┌──

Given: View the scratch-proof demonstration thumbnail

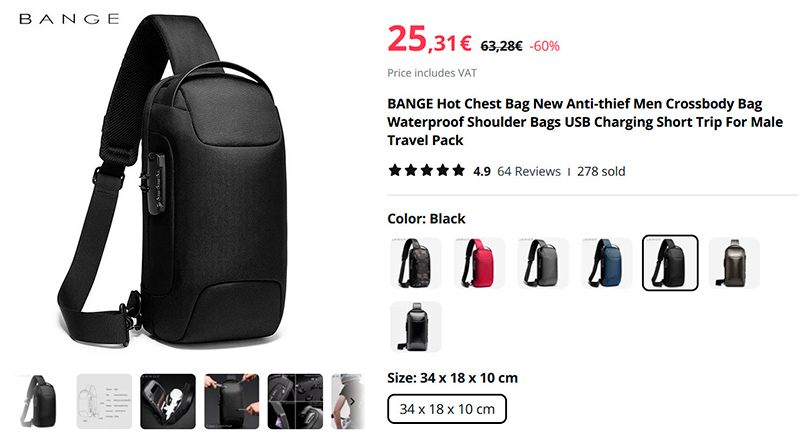Looking at the screenshot, I should tap(232, 401).
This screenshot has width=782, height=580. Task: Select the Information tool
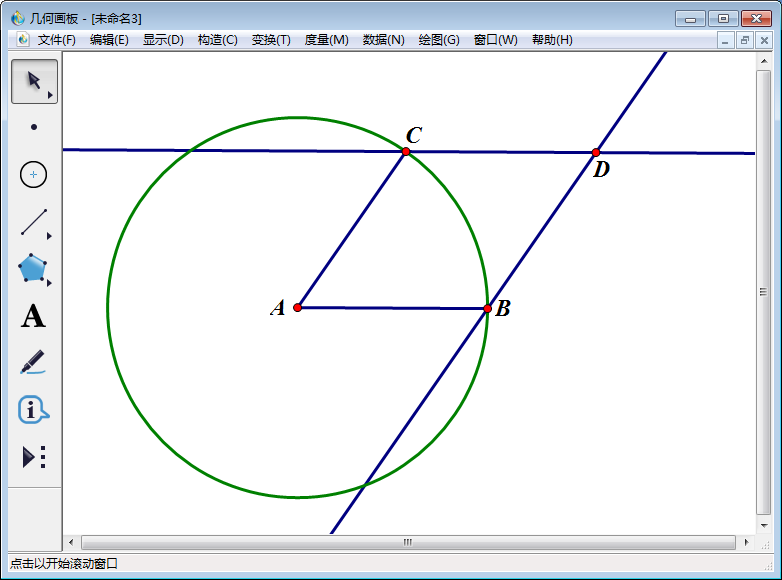[x=34, y=409]
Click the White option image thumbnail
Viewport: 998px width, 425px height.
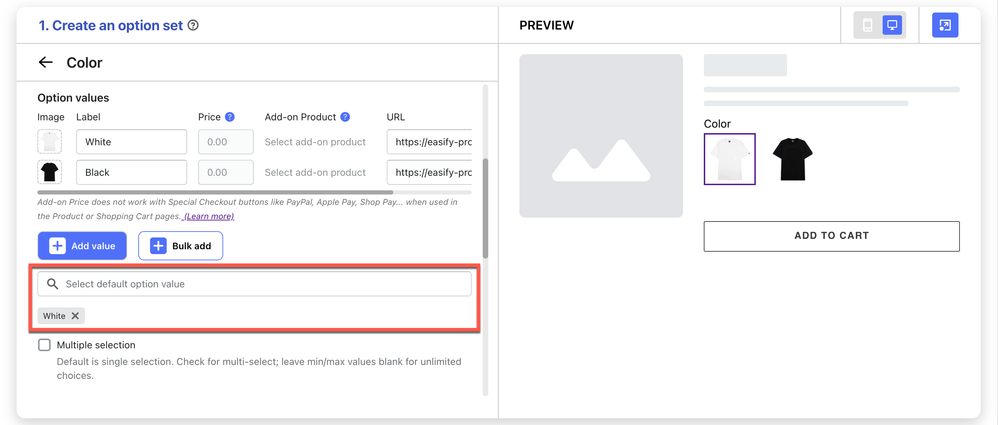coord(49,142)
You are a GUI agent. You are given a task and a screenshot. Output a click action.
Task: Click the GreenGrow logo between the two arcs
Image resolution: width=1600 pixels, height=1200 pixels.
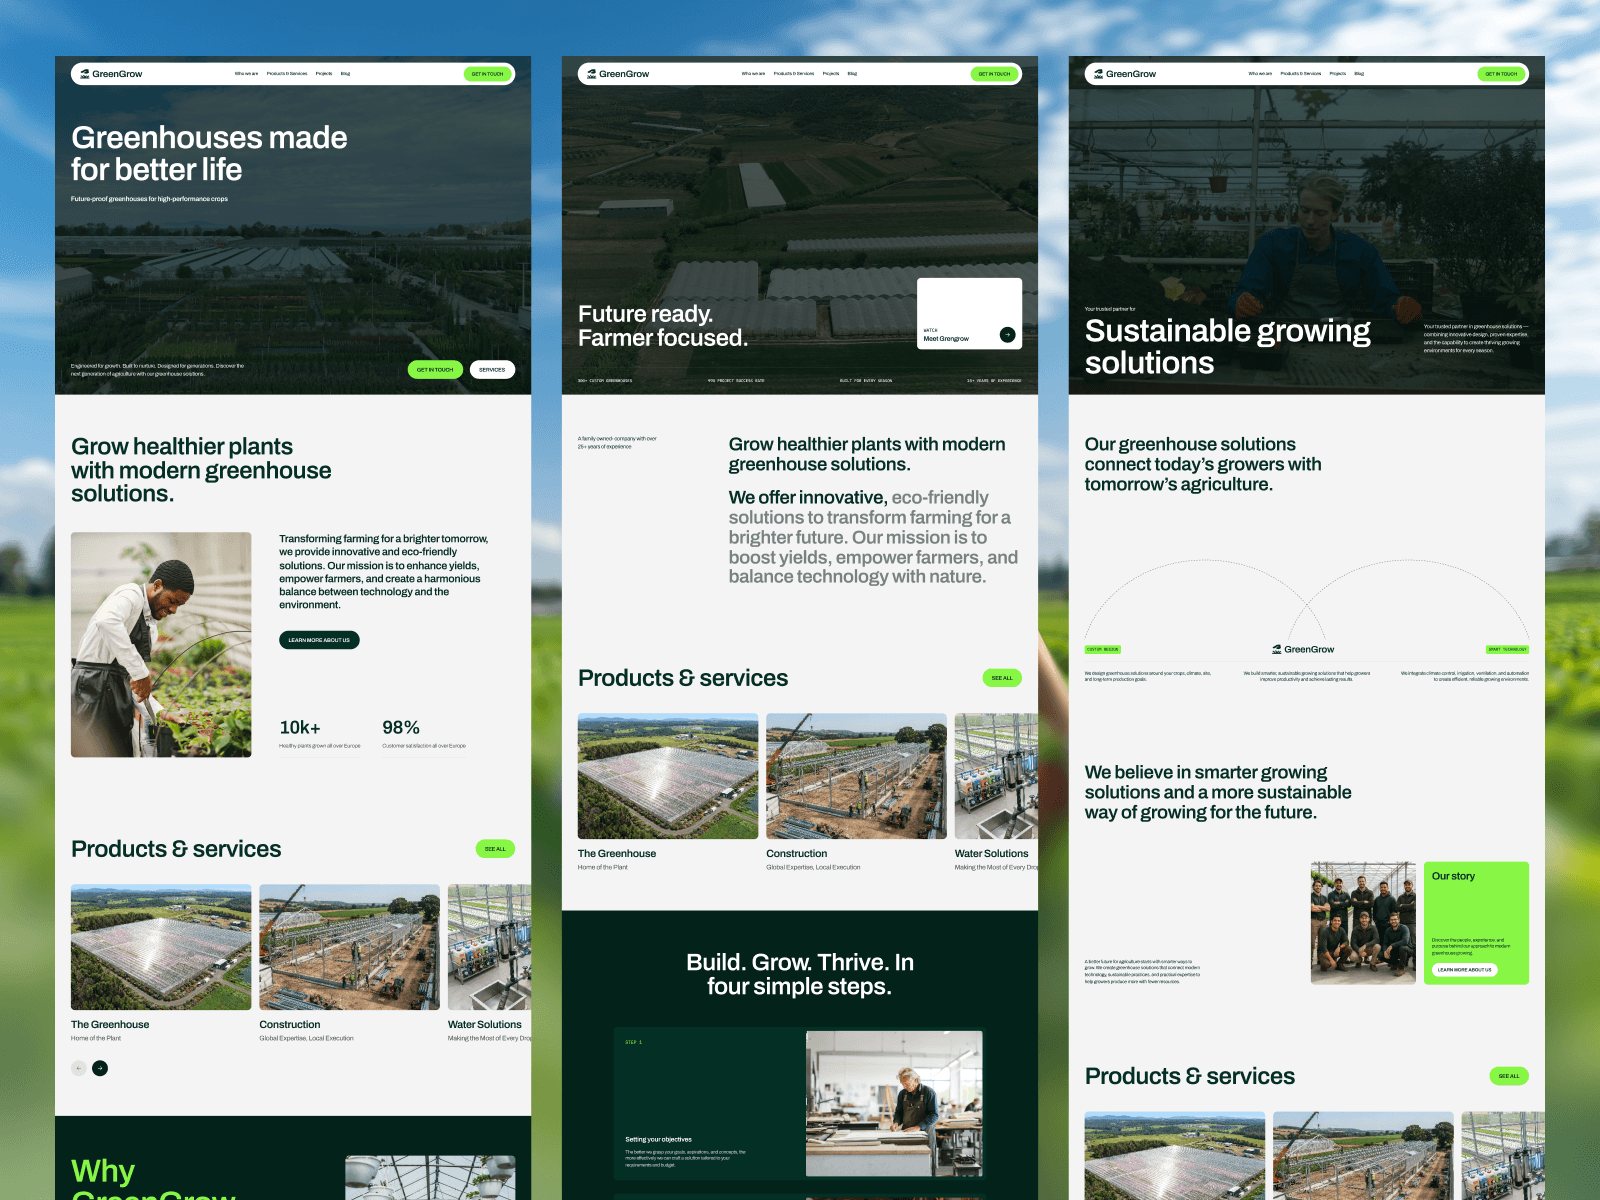coord(1303,649)
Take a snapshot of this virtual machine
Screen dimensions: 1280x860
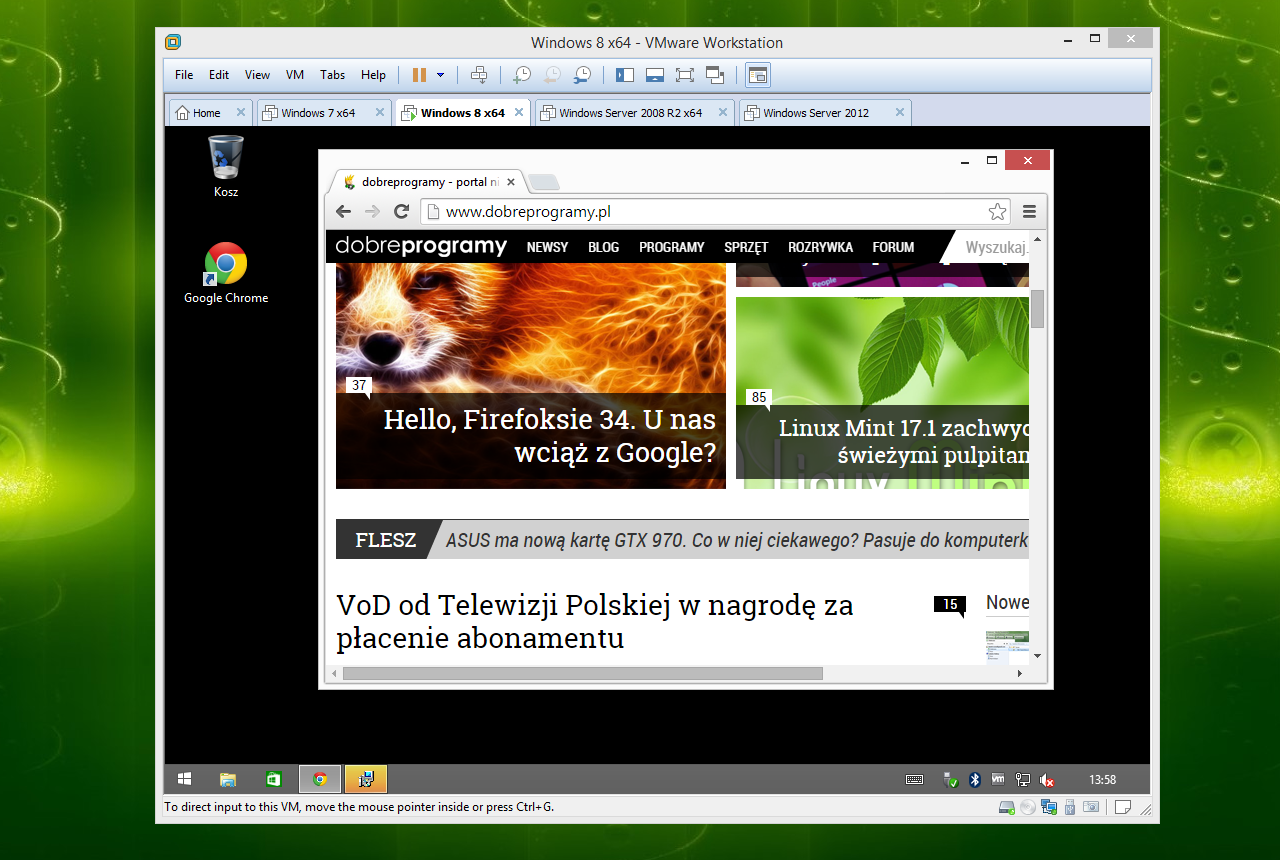click(521, 75)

└──

• [Exercise requirements]: Begin at the first line of the data above and repeat each line exactly, stopping after the line containing "You are a GUI". Omit the pictures.

• [The completed task]:
Given: View the scratch-proof demonstration thumbnail

Looking at the screenshot, I should tap(232, 401).
This screenshot has width=782, height=580. Task: Select the Information tool
[x=34, y=409]
Click the White option image thumbnail
Viewport: 998px width, 425px height.
coord(49,142)
You are a GUI agent. You are given a task and a screenshot. Output a click action.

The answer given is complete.